There are times when I do have at least a little power over a situation, but I don’t have enough information to make the eventual choice.  I’ve come to recognize the feeling I get when that is the case.  These situations tend to be false dichotomy choices.  A simple example would be: are you going to vote democrat or republican?  The answer is neither.  Sometimes I vote democrat, sometimes I vote republican, sometimes I vote third party or non-partisan, and sometimes I don’t vote at all because all the options are bad, or because the act of voting gives my power or privacy away in ways I don’t want at the time.  The amount of energy I spend deciding a thing needs to be commensurate with the amount of power I have over the thing and its consummate impact on my life or my friends’ and family’s lives.

Sometimes, it is necessary just to wait.  The solution will present itself in time, at least according to the probabilities.  I don’t particularly like the cognitive dissonance of waiting.  Yet, that is where I make a bunch of decisions from, a place of patience and deep thought.  While I wait, I must get out of my own way.  Ruminating and obsessing over a decision I can’t make yet is not very helpful.  There are times I need to distract myself, to move on in my thoughts to another place, to be able to discover the joy again.

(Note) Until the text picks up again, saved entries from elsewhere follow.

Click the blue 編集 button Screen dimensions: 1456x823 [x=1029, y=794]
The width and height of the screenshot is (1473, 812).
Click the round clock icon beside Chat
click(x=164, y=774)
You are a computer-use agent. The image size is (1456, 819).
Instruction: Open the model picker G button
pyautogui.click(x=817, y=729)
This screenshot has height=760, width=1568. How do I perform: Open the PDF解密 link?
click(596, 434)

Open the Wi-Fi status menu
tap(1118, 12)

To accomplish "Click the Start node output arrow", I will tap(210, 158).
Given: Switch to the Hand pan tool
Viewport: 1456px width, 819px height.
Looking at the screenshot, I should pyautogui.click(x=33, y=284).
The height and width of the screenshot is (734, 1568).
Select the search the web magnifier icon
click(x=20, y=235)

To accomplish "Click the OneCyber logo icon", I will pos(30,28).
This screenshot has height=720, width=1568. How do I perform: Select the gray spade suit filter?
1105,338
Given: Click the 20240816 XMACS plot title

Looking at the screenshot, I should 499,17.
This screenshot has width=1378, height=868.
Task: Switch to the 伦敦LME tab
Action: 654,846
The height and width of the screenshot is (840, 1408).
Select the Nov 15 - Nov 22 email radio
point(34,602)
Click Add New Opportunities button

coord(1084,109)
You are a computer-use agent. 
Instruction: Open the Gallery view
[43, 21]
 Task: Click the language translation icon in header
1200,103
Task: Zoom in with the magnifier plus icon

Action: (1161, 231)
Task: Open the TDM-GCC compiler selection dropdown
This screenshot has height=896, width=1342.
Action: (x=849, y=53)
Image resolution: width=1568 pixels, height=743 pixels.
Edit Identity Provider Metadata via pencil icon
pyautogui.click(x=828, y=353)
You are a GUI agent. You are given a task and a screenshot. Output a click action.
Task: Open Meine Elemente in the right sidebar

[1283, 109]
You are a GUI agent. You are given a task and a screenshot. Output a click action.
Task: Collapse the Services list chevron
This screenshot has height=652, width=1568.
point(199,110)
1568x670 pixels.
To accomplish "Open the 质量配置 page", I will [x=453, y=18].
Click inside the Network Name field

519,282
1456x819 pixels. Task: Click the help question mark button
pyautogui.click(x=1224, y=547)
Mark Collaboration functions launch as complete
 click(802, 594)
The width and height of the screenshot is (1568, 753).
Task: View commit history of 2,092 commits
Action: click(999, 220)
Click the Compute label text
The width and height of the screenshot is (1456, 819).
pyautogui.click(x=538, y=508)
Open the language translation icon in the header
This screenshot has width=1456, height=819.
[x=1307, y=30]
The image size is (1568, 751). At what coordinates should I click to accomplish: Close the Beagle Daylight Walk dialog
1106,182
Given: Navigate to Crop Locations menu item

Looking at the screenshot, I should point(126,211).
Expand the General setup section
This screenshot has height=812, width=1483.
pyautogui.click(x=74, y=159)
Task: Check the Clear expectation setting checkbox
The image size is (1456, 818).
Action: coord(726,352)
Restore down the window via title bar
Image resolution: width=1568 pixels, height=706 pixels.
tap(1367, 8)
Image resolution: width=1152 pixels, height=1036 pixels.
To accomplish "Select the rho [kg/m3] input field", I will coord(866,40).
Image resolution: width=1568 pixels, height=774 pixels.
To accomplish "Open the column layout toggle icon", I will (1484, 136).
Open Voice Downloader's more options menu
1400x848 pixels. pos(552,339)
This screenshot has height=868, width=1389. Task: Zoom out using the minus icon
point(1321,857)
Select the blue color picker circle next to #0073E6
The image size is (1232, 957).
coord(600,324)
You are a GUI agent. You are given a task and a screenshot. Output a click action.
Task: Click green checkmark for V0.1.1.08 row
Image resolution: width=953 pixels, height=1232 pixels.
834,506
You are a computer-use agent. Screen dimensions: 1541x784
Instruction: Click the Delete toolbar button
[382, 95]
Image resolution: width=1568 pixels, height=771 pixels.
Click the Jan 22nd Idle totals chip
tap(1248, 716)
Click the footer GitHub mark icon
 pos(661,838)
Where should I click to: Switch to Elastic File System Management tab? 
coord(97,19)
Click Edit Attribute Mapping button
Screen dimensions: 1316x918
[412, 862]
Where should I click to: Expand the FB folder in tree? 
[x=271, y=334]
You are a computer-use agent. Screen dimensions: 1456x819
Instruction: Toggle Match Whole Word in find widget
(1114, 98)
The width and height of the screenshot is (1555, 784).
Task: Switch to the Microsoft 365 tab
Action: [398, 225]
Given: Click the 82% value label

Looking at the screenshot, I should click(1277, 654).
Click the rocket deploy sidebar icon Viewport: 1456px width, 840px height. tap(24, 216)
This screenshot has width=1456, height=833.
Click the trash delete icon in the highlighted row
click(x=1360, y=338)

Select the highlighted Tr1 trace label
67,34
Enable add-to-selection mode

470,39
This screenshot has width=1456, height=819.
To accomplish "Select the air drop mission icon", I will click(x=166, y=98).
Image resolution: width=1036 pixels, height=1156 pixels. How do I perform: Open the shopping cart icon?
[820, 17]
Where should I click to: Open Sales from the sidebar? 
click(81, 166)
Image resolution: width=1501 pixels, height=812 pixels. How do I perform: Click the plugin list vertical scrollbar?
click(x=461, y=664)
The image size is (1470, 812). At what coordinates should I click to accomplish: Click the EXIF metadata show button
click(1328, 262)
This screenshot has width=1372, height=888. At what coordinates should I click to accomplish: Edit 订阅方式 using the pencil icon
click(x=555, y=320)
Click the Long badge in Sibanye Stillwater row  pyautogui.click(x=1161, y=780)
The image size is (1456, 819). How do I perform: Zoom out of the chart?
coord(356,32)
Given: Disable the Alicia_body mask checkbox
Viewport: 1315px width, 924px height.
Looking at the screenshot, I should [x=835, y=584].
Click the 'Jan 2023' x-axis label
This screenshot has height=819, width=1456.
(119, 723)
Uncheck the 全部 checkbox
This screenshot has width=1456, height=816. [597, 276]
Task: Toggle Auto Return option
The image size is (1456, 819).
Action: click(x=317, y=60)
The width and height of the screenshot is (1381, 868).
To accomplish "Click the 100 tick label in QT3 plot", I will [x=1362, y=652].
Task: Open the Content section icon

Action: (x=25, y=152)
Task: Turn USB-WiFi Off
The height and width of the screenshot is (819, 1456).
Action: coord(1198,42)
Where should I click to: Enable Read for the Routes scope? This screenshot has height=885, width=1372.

Joy.  Joy is a powerful thing, and I can have it anytime.  I don’t have to wait to be joyful.  I don’t have to be perfect to be joyful.  I don’t have to make the right decision to be joyful, even in the midst of despair and loneliness, or shame and guilt.  It is always there, if only I’d just get out of my own way.  Oh, but I have things to do, children to raise.  And climate change/an EMP/nuclear war/hackers overloading and permanently disabling the electrical grid will kill us all and make us go extinct!  Yes, I see you, anxiety and fear.  I wouldn’t live without my anxiety and fear for the world.  They have a very necessary evolutionary purpose, and are valuable in spurring me to get things done.  Yet at the same time, they don’t have to overwhelm me into paralysis.  They don’t ever have to overwhelm me into accepting authority when that authority is misguided and toxic.